Last week marked the 92nd anniversary of the 19th Amendment to the U.S. Constitution, giving women the right to vote. Not only is it an important anniversary, but I recently learned that I have a genealogical connection to a New Mexico pioneer of the suffrage movement, which led to passage of that historical amendment.
Adelina “Nina” Otero-Warren is a distant relative from the same Otero family in which my Great-Grandmother Eliza Otero descends. I only learned about Nina last week when other genealogists pointed her out to me after I told them about my Otero lineage. I read an article about her in the New Mexico Historical Review, and was immediately fascinated.
Aside from her considerable achievements, I was particularly drawn to the characterization of Nina as a very shy woman who was drawn into the public light – and New Mexico politics – by a strong conviction to make a difference. I was interested because I consider myself an introvert, always shy and more likely to express myself in writing.
In any case, Nina either overcame her shyness or learned to deal with it, in order to pursue some very worthy pursuits, including passage of the 19th Amendment. She was born in 1881 in La Constancia, Valencia County. At that time, my branch of the Otero family was living in western Valencia county – in Cubero. Nina was part of the family that included Miguel Otero, who would later become the first native New Mexican to serve as territorial governor.

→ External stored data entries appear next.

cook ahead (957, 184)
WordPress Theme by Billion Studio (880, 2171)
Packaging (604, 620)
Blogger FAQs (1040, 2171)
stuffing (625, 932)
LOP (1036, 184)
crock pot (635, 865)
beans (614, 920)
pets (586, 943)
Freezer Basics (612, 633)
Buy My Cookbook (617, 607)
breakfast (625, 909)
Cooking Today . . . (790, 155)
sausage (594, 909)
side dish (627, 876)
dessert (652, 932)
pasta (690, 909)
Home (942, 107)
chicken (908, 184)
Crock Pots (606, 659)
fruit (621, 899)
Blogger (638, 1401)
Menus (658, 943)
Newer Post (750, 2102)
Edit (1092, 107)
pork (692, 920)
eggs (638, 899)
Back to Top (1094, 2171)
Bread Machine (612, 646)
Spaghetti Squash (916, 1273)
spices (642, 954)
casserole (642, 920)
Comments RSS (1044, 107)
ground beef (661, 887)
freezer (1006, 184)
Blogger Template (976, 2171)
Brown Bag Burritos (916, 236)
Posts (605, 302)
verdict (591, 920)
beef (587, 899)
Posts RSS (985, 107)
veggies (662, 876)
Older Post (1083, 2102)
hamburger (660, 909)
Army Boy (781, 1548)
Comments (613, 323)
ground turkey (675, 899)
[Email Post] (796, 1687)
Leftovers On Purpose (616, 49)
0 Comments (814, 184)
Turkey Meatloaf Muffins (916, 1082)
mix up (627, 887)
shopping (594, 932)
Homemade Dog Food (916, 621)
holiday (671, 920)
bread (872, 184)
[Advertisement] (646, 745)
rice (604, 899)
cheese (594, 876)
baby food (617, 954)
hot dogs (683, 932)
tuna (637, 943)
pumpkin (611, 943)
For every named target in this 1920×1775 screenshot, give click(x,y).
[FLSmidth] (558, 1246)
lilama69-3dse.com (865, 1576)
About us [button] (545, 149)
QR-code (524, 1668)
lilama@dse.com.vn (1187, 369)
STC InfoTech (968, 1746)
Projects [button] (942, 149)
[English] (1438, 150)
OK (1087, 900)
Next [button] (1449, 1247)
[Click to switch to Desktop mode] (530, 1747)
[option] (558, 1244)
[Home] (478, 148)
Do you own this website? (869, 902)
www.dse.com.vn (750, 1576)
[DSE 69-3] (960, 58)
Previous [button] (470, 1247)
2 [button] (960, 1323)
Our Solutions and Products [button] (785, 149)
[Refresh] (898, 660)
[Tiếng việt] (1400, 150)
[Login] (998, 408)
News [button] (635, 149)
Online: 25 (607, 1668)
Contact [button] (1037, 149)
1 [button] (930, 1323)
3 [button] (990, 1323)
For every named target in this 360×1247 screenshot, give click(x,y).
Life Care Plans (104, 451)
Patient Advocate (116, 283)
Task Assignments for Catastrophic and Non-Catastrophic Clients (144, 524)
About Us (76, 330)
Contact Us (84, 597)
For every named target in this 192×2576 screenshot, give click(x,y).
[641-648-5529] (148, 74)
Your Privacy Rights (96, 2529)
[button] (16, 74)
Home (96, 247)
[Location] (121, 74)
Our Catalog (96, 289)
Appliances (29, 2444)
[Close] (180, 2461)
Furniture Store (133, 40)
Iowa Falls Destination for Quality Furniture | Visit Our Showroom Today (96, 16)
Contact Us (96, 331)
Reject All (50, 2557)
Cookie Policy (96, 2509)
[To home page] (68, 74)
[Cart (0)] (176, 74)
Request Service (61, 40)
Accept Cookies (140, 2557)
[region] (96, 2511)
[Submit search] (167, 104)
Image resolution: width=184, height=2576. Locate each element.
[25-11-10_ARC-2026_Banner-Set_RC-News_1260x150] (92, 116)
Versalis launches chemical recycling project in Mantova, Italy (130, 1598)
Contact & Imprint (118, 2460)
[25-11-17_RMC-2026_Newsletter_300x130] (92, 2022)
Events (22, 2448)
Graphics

Nina moved with her Uncle Miguel to Santa Fe in 1894, according to a feature about her in New Mexico Magazine. She was recruited to participate in the women’s suffrage movement, specifically to appeal to Spanish-speaking women in New Mexico. She attracted a loyal following, handing out bilingual fliers and delivering Spanish-language speeches at public rallies. A brief history on the State Historian’s web site credits Nina for helping to lead Mexican-American women into the political mainstream.
During the campaign for women’s rights, Nina was appointed, then elected as Superintendent of Santa Schools. Following passage and ratification of the 19th Amendment in 1920, Nina followed in the footsteps of her uncles, who were prominent Republicans, and ran for Congress in 1922, ultimately losing in the general election.
The loss didn’t deter Nina. She later served as chair of the State Board of Health and was appointed by President Franklin D. Roosevelt as state director of the Civilian Conservation Corps. She was named state Director of Literacy Education in 1937 and Director of Adult Literacy in Puerto Rico in 1941.